Results : The desired B6.CD4CreER^T2-Hif1a^fl/fl strain along with control strains, B6.CD4-Hif1a^fl/fl and B6.CD4-Hif1a^fl/- were generated. All strains exhibited normal ocular structures. Subsequent tamoxifen treatment did not induce retinal infiltrates or dysfunction in any strain. Additionally, it had no significant impact on the CD11b⁺ myeloid (2.1±0.2% vs 2.8±0.2% in LN, 2.4±0.3% vs 2.7±0.5% in SP, 3.5±0.2% vs 3.6±1.2% in BL) or CD3⁺ lymphoid pool (40±4% vs 40±2% in LN, 20±4% vs 24±3% in SP, 10±2% vs 8±3% in BL) in either the desired or control strains. Furthermore, it did not affect CD4 (47±3% vs 46±1% in LN, 49±4% vs 48±1% in SP, 45±5% vs 40±3% in BL) or CD8 (47±3% vs 48±3% in LN, 39±2% vs 44±1% in SP, 46±5% vs 49±1% in BL) subsets in any strain.

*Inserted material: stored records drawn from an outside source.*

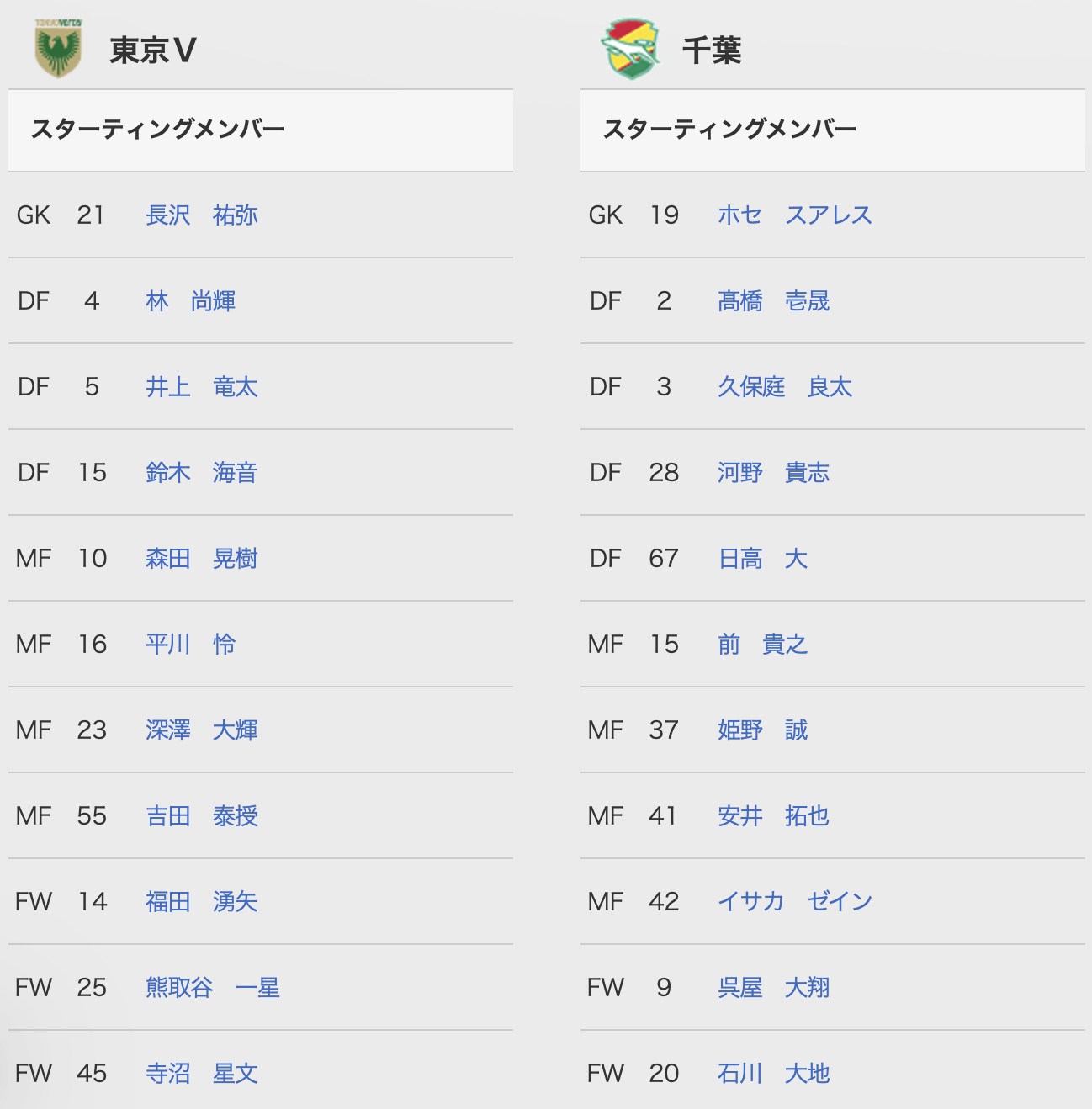Open 日高 大 player link
This screenshot has width=1092, height=1109.
pos(763,559)
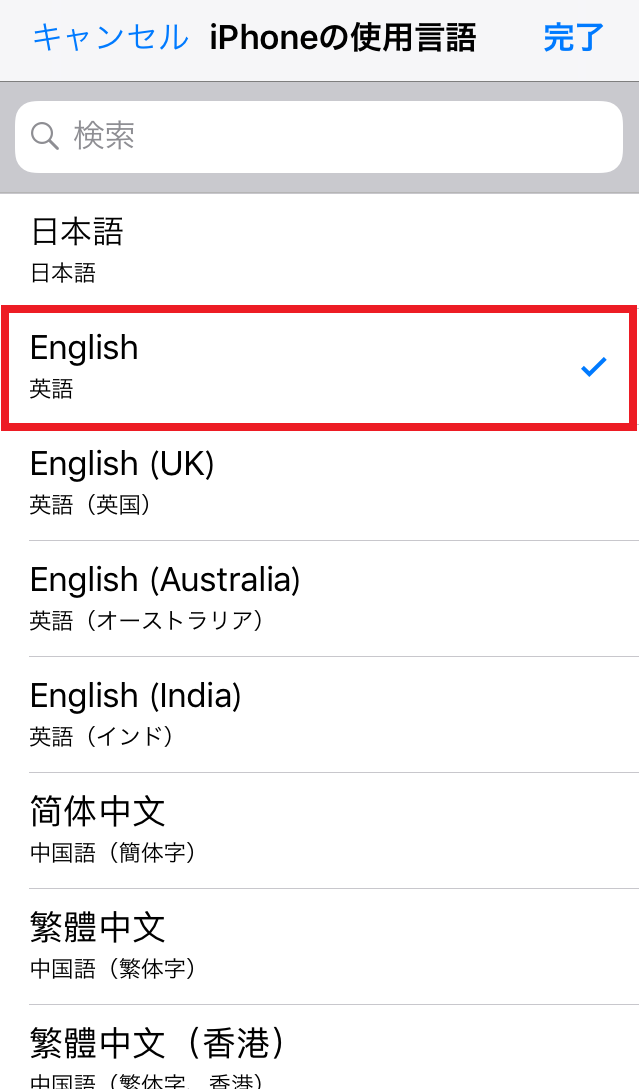Choose English (Australia) from the list

pyautogui.click(x=320, y=599)
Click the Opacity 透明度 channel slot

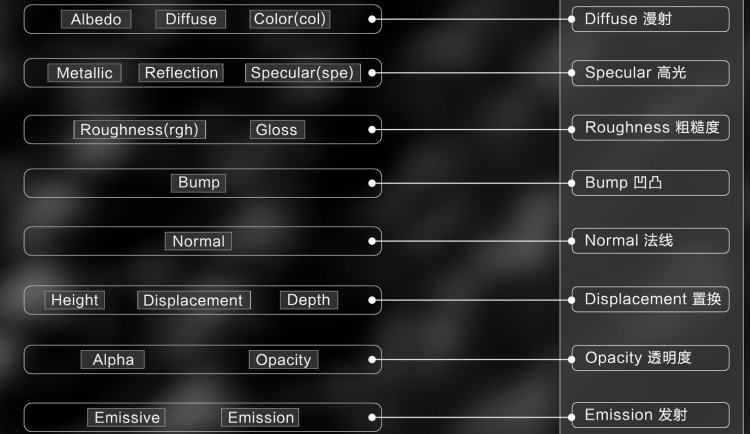[651, 358]
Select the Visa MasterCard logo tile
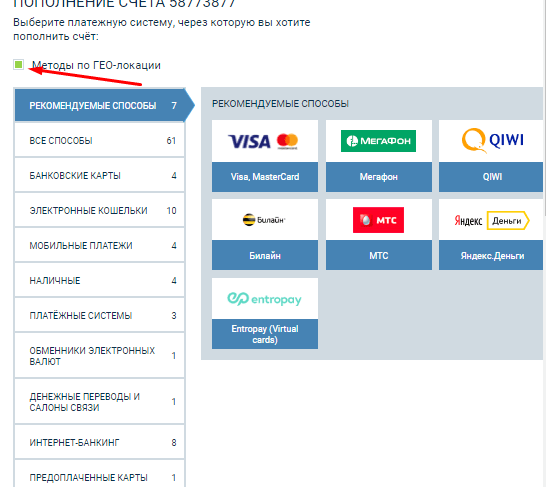Screen dimensions: 546x487 pos(265,141)
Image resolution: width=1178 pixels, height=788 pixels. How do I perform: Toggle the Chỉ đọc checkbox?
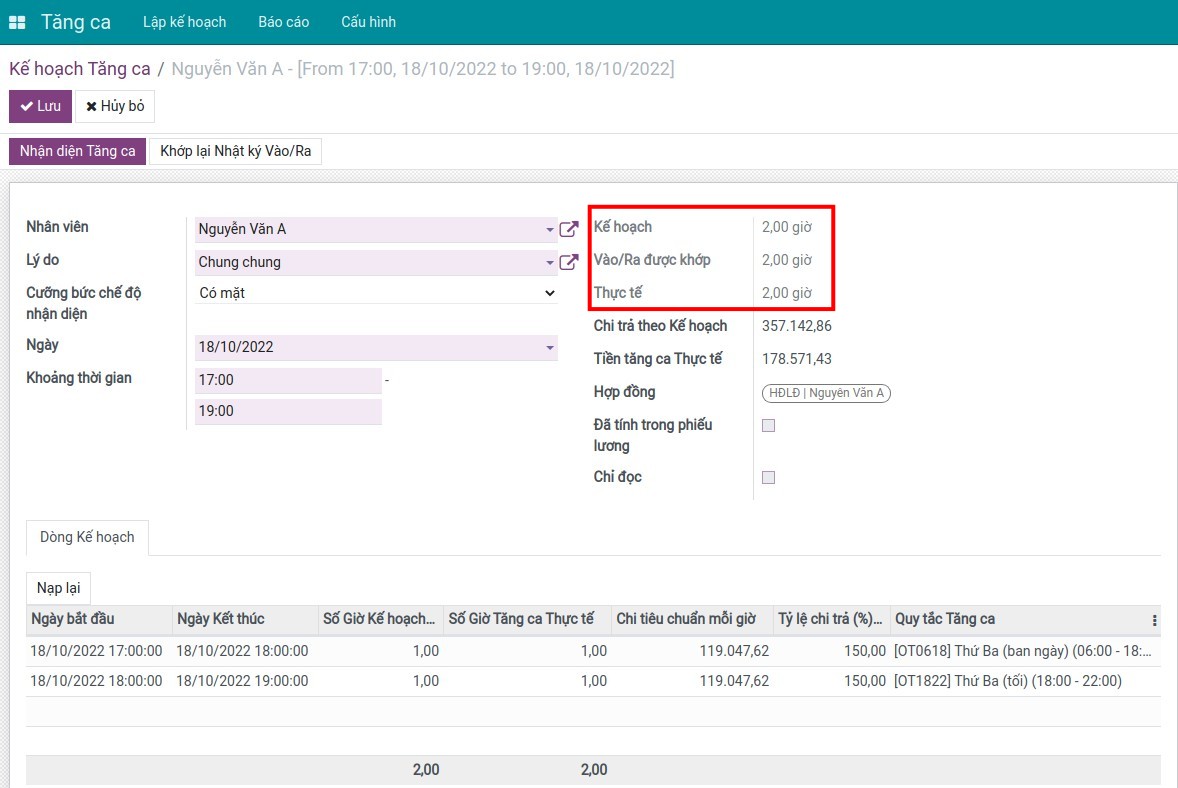(x=768, y=477)
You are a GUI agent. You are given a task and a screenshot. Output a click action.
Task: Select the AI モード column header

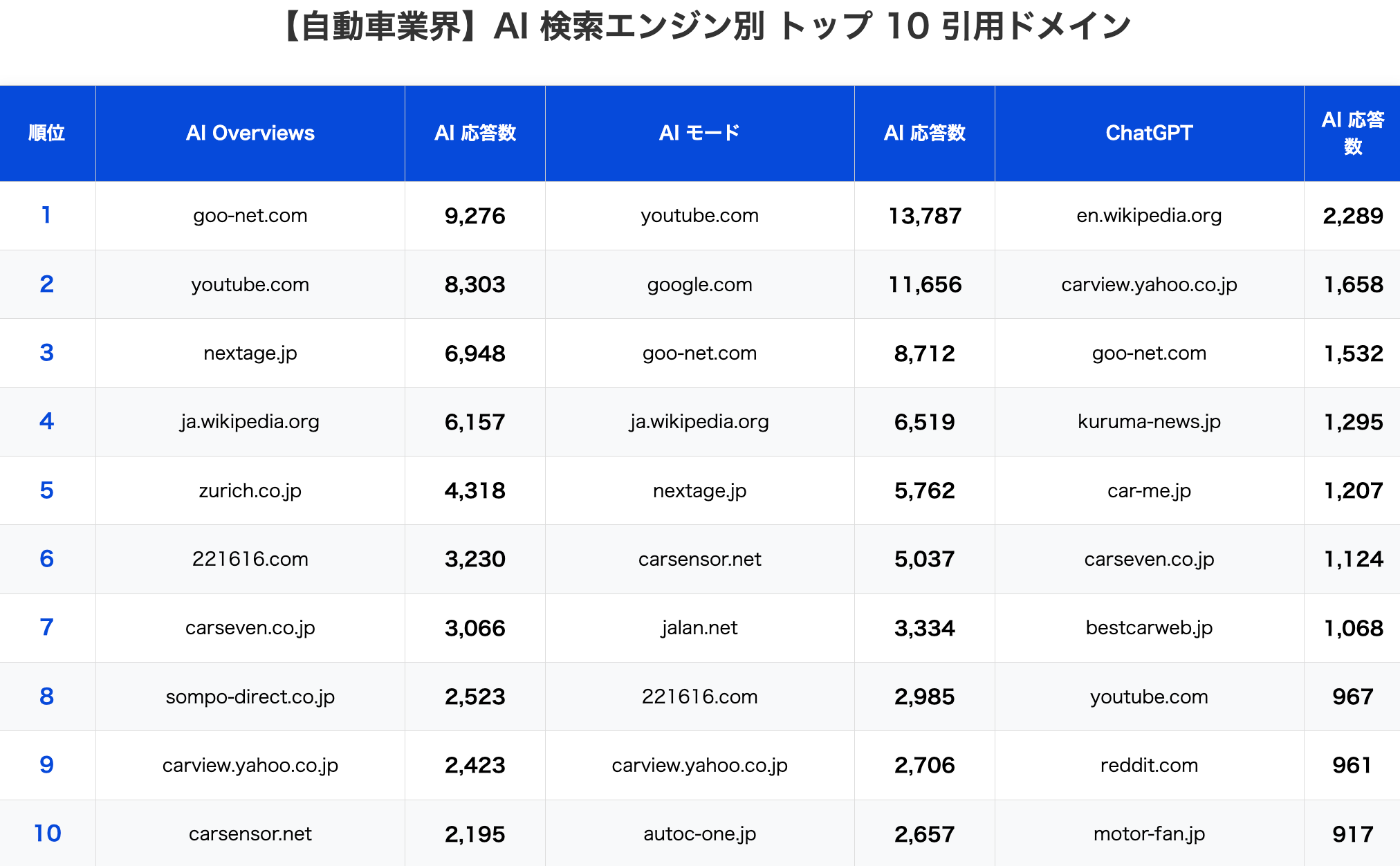pos(699,133)
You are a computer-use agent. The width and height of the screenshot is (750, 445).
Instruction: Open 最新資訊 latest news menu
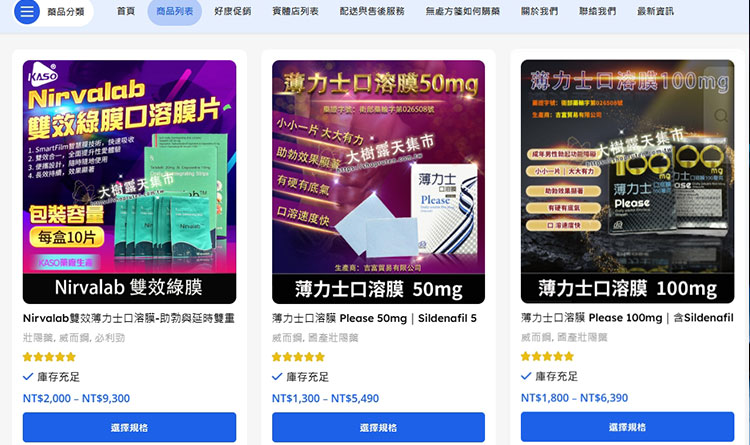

At 12 weeks post-immunization, both the desired strain and littermate controls exhibited comparable retinal infiltration and structural damage as documented by fundoscopy (3.3±0.5 vs 2.8±0.5 on a scale of 0-4) and OCT (3.2±0.4 vs 3.0±0.3 on a scale of 0-4).

Conclusions : The B6.CD4CreER^T2-Hif1a^fl/fl strain shows normal ocular development and robust CAU induction, and tamoxifen treatment does not significantly alter pools of major immune subsets, rendering this strain a novel and validated tool to study the function of HIF-1α specifically expressed by memory CD4⁺ T cells in chronic uveitis.

This abstract was presented at the 2024 ARVO Annual Meeting, held in Seattle, WA, May 5-9, 2024.